The final leg of the Northwest Peak alternate route is a challenging off-trail rock scramble along a ridge in order to re-join the primary route on Trail 440.

I groggily opened the door of the now-windowless lookout tower to this view.

After a slow breakfast and a dump in the old outhouse, I set off, now with no trail to guide me. The direction I had to go was pretty obvious:

My first goal was to scramble to the summit of Davis Mountain.

The first leg of the rock scramble was slow-going, but still fun. I was enjoying myself and in good spirits, but I still couldn’t wait to be back on a trail. After I made it to the first summit (0215A), I had a choice – dip down below the tree line and follow the bowl contour to rejoin the primary route (0213P) or continue scrambling along the ridge to rejoin the primary route later (0215P). I chose the latter, but made the poor choice of following 100 feet or so below the ridge instead of climbing up to it.

The rocks here were pretty unstable, with little vegetation to hold them in place.

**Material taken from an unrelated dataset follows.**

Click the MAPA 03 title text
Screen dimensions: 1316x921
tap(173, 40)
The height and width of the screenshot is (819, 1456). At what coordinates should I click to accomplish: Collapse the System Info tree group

I felt like each step could cause a rockslide. It would have been much safer to scramble along the top of the ridge, to avoid the hazard of rocks falling from above me. I got more and more psyched out – this became as much of a mental challenge as a physical one. I wanted to bail out, but I didn’t have the option. I think it took at least an hour for me to get back up the top of the ridge at the 7580’ peak southeast of Lake Florence.

The way down from that peak was a slow bushwhack through thicker and thicker vegetation, and there were a lot of abrupt rock ledges to scramble down or find a way around. It took me way too long to actually find the trail – at one point I realized I must be walking parallel just northeast of it, so I bushwhacked southwest about 30 paces and immediately found it, a feeling of relief washing over me.

There was a trail register somewhere before the Montana-Idaho border and I was surprised that my four friends hadn’t signed in – I didnt see how they could be behind me. I think not seeing their names in the book put me in kind of a bad, lonely mood for a lot of the day. But I was excited to come down from the mountains into the next valley, as I heard there was a restaurant that lets hikers camp out back. The prospect of real food gave me more energy into the evening.

Coming down the mountain on the Ruby Ridge Trail, I ran into my first fresh huckleberries! I’m not sure if I can articulate how good it feels to be provided with fresh berries after such a long, tiring day of hiking. It felt like magic.

I ended up eating at the salad bar at Feist Creek Falls restaurant (0230A). I didn’t meet the legendary owner, Cliff, but they were very hiker-friendly. They had a PNT trail register there going back quite a few years, so I signed in and took a look at who had been there before me. I camped behind the restaurant that night, full of fresh vegetables and happy to be near people, even though they weren’t hikers.